#### SOURCE TEXT:

^^^^^^^^^^^^^^^^

Action in low-income communities
by Professor John Pickford of the Water, Engineering and Development Centre at Loughborough University of Technology.
It is often said that much of the disease in low-income countries is caused by bad water. Water-related diseases, so we are told, cause the deaths of many millions of children each year and occupy most of the hospital beds in developing countries. Diarrhoea in its various forms is a killer, as well as causing pain and suffering.
Water quality is unfairly blamed for all these problems. However, nearly all so-called water-carried diseases, from quick-killing cholera to uncomfortable stomach-ache, are really spread through poor hygiene and sanitation practices. Lack of sanitation may mean that water is contaminated but these diseases are also passed on in other ways. The diagram on page 2 shows some of the other ways in which diseases can be spread from the faeces of the infected person to other people.

^^^^^^^^^^^^^^^^

#### INFORMATION:

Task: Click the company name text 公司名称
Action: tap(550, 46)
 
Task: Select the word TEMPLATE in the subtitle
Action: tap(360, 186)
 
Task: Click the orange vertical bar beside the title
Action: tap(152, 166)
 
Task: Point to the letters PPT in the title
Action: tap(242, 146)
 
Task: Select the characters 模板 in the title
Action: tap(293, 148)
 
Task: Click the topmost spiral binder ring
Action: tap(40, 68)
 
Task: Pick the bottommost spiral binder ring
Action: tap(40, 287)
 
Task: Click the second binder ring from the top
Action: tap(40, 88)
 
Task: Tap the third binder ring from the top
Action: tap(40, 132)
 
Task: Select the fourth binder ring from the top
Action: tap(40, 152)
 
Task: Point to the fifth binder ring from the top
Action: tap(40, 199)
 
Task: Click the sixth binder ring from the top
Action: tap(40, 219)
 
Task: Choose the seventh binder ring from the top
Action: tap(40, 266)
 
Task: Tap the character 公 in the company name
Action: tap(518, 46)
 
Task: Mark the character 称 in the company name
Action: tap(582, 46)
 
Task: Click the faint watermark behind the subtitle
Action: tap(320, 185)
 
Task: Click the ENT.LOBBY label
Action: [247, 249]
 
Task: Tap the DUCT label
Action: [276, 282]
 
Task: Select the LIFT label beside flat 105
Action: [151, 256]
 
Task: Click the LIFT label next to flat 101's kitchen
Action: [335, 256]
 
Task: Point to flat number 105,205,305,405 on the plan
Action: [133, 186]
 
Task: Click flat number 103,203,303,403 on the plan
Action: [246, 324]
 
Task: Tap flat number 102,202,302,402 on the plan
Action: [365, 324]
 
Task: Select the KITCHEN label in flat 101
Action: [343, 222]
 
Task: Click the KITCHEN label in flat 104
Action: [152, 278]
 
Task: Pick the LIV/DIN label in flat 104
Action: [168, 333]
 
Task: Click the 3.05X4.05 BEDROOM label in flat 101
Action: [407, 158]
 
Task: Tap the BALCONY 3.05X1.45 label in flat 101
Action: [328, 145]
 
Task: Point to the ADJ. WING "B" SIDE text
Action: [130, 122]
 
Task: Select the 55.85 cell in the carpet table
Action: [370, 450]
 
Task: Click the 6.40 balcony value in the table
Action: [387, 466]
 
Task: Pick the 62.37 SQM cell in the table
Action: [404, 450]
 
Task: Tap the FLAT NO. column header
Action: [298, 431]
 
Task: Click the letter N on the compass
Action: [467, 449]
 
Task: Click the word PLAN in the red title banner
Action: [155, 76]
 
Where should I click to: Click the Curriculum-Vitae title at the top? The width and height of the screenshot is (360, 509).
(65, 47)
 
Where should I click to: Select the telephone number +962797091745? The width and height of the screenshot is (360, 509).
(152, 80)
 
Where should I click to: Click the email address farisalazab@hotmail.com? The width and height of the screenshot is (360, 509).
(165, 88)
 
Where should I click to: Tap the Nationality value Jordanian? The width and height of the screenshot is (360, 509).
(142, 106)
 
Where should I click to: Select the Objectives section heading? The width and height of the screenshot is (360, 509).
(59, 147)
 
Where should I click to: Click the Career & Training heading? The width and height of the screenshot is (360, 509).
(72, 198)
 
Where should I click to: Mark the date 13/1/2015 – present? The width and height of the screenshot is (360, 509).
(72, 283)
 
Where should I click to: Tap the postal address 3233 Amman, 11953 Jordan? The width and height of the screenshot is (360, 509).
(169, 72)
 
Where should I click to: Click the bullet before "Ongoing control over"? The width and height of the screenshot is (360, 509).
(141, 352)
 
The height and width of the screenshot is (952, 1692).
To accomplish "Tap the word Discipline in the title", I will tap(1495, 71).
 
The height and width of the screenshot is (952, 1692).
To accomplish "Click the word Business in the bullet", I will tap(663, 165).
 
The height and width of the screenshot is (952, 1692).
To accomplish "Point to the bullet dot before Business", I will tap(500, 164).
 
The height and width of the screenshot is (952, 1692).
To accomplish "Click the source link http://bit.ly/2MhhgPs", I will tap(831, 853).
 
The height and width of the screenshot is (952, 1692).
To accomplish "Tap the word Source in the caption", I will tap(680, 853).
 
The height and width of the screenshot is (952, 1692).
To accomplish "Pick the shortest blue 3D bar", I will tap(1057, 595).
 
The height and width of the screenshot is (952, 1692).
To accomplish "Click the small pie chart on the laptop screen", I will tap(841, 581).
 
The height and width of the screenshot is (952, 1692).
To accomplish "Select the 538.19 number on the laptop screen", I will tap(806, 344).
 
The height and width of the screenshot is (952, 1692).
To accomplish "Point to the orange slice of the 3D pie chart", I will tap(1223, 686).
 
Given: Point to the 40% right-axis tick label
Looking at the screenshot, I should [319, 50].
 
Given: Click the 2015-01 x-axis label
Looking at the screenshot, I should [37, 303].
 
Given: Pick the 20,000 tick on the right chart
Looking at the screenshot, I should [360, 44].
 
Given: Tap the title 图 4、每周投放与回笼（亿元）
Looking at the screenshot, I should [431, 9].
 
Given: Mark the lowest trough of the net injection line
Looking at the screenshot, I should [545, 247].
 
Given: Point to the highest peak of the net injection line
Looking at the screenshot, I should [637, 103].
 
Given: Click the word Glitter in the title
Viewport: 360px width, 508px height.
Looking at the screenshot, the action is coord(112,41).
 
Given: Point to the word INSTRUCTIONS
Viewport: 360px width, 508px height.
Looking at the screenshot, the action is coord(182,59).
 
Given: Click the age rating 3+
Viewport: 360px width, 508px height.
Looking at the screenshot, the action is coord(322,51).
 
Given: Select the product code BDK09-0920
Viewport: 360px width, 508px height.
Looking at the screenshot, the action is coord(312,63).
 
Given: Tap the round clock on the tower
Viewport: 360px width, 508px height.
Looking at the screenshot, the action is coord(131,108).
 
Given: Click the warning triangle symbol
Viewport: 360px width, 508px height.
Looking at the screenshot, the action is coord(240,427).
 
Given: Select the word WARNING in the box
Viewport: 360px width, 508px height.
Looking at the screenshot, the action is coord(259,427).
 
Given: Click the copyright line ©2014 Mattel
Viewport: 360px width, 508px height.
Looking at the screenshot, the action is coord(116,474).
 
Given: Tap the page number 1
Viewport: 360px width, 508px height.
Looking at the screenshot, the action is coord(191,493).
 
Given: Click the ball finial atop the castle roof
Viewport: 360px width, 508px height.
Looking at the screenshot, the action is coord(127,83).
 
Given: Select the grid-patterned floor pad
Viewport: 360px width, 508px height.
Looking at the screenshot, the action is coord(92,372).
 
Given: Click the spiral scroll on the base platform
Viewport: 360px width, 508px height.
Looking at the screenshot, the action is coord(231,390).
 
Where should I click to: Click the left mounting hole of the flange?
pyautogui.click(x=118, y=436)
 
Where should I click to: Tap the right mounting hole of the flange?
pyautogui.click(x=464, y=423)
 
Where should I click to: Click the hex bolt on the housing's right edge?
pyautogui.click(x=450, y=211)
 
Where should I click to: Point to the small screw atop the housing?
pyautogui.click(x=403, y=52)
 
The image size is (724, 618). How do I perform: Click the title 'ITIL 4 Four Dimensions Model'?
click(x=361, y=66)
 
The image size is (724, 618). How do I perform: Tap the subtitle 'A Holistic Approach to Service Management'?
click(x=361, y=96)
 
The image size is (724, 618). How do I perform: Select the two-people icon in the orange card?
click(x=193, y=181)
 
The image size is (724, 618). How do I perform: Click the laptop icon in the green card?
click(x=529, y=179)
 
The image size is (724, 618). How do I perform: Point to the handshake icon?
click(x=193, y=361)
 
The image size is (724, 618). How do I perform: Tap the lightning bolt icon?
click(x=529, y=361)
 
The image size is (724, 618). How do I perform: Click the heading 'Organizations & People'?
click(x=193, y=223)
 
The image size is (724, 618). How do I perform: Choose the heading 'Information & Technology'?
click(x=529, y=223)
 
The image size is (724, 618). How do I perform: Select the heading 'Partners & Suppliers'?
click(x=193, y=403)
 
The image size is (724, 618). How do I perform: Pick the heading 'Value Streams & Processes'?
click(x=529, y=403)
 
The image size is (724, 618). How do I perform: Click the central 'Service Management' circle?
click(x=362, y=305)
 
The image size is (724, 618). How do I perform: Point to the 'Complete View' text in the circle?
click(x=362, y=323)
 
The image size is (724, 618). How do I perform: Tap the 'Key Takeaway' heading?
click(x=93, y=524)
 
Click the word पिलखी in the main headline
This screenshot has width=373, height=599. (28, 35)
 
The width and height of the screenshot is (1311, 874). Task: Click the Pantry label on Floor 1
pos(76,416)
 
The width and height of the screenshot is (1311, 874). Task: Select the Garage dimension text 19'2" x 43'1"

^^^^^^^^^^^^^^^^

#### TASK OBJECTIVE:
Extend the piece on sanitation and water-related disease in low-income communities, picking up right after its last sentence.

#### OUTPUT OF THE TASK:
The spread of disease
In Tanzania a medical officer told me about his investigations into the quite serious cholera outbreak in the mid-1970s. He had tried to work out how the infection spread. In one rural area a map marked with cholera cases showed clearly that all were along a stream used as water supply. Once the stream was polluted by cholera bacteria, people downstream were likely to be infected. But in Dar es Salaam (the capital city) he could find no connection between the epidemic and water. Here it seemed many women had contracted the disease while tending sick relatives and carrying out rites on those who had died. Their hands acted as the carrier.